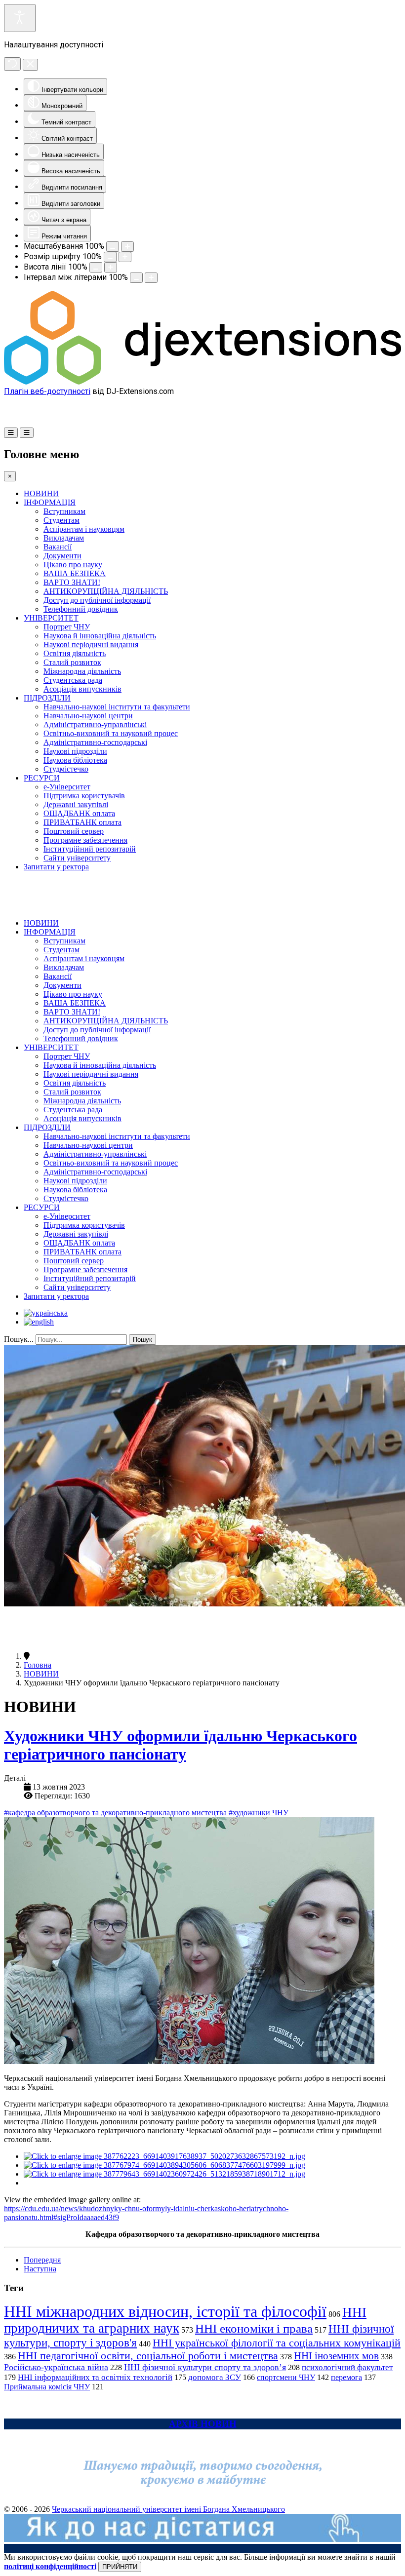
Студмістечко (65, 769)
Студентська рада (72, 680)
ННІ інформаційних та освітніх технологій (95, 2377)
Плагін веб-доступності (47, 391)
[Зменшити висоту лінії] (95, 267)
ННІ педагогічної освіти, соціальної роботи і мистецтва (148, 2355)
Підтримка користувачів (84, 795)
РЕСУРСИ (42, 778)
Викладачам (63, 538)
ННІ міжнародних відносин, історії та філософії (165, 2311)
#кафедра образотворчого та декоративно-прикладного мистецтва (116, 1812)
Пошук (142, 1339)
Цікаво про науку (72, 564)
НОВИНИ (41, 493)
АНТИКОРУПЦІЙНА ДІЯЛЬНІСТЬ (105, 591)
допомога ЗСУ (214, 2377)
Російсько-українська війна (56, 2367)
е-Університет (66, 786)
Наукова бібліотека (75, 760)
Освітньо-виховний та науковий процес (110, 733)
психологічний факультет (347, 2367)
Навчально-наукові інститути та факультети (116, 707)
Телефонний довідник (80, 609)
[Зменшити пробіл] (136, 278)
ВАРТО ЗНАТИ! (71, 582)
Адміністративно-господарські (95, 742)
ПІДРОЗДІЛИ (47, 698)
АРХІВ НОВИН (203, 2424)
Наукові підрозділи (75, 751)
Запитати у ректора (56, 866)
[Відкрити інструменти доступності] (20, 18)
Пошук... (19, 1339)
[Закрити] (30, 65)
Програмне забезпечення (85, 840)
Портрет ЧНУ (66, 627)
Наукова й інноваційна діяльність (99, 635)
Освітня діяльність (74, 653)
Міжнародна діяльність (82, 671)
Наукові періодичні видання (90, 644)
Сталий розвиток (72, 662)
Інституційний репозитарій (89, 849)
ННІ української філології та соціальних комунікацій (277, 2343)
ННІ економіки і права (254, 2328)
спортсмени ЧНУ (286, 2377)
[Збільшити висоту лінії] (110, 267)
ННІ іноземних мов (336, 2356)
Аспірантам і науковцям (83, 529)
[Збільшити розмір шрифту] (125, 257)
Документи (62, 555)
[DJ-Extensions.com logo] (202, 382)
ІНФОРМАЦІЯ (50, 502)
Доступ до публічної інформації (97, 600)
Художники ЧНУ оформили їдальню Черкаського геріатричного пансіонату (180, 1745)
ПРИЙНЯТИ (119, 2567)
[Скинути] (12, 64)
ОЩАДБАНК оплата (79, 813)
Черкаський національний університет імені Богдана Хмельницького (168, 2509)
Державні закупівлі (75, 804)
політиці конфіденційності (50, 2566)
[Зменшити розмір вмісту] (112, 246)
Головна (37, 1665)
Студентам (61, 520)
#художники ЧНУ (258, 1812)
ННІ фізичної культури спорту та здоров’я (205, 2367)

## What needs to be done
Type the material out again exactly. Skip the pictures.

## Response area
Студмістечко (65, 769)
Студентська рада (72, 680)
ННІ інформаційних та освітніх технологій (95, 2377)
Плагін веб-доступності (47, 391)
[Зменшити висоту лінії] (95, 267)
ННІ педагогічної освіти, соціальної роботи і мистецтва (148, 2355)
Підтримка користувачів (84, 795)
РЕСУРСИ (42, 778)
Викладачам (63, 538)
ННІ міжнародних відносин, історії та філософії (165, 2311)
#кафедра образотворчого та декоративно-прикладного мистецтва (116, 1812)
Пошук (142, 1339)
Цікаво про науку (72, 564)
НОВИНИ (41, 493)
АНТИКОРУПЦІЙНА ДІЯЛЬНІСТЬ (105, 591)
допомога ЗСУ (214, 2377)
Російсько-українська війна (56, 2367)
е-Університет (66, 786)
Наукова бібліотека (75, 760)
Освітньо-виховний та науковий процес (110, 733)
психологічний факультет (347, 2367)
Навчально-наукові інститути та факультети (116, 707)
Телефонний довідник (80, 609)
[Зменшити пробіл] (136, 278)
ВАРТО ЗНАТИ! (71, 582)
Адміністративно-господарські (95, 742)
ПІДРОЗДІЛИ (47, 698)
АРХІВ НОВИН (203, 2424)
Наукові підрозділи (75, 751)
Запитати у ректора (56, 866)
[Відкрити інструменти доступності] (20, 18)
Пошук... (19, 1339)
[Закрити] (30, 65)
Програмне забезпечення (85, 840)
Портрет ЧНУ (66, 627)
Наукова й інноваційна діяльність (99, 635)
Освітня діяльність (74, 653)
Міжнародна діяльність (82, 671)
Наукові періодичні видання (90, 644)
Сталий розвиток (72, 662)
Інституційний репозитарій (89, 849)
ННІ української філології та соціальних комунікацій (277, 2343)
ННІ економіки і права (254, 2328)
спортсмени ЧНУ (286, 2377)
[Збільшити висоту лінії] (110, 267)
ННІ іноземних мов (336, 2356)
Аспірантам і науковцям (83, 529)
[Збільшити розмір шрифту] (125, 257)
Документи (62, 555)
[DJ-Extensions.com logo] (202, 382)
ІНФОРМАЦІЯ (50, 502)
Доступ до публічної інформації (97, 600)
Художники ЧНУ оформили їдальню Черкаського геріатричного пансіонату (180, 1745)
ПРИЙНЯТИ (119, 2567)
[Скинути] (12, 64)
ОЩАДБАНК оплата (79, 813)
Черкаський національний університет імені Богдана Хмельницького (168, 2509)
Державні закупівлі (75, 804)
політиці конфіденційності (50, 2566)
[Зменшити розмір вмісту] (112, 246)
Головна (37, 1665)
Студентам (61, 520)
#художники ЧНУ (258, 1812)
ННІ фізичної культури спорту та здоров’я (205, 2367)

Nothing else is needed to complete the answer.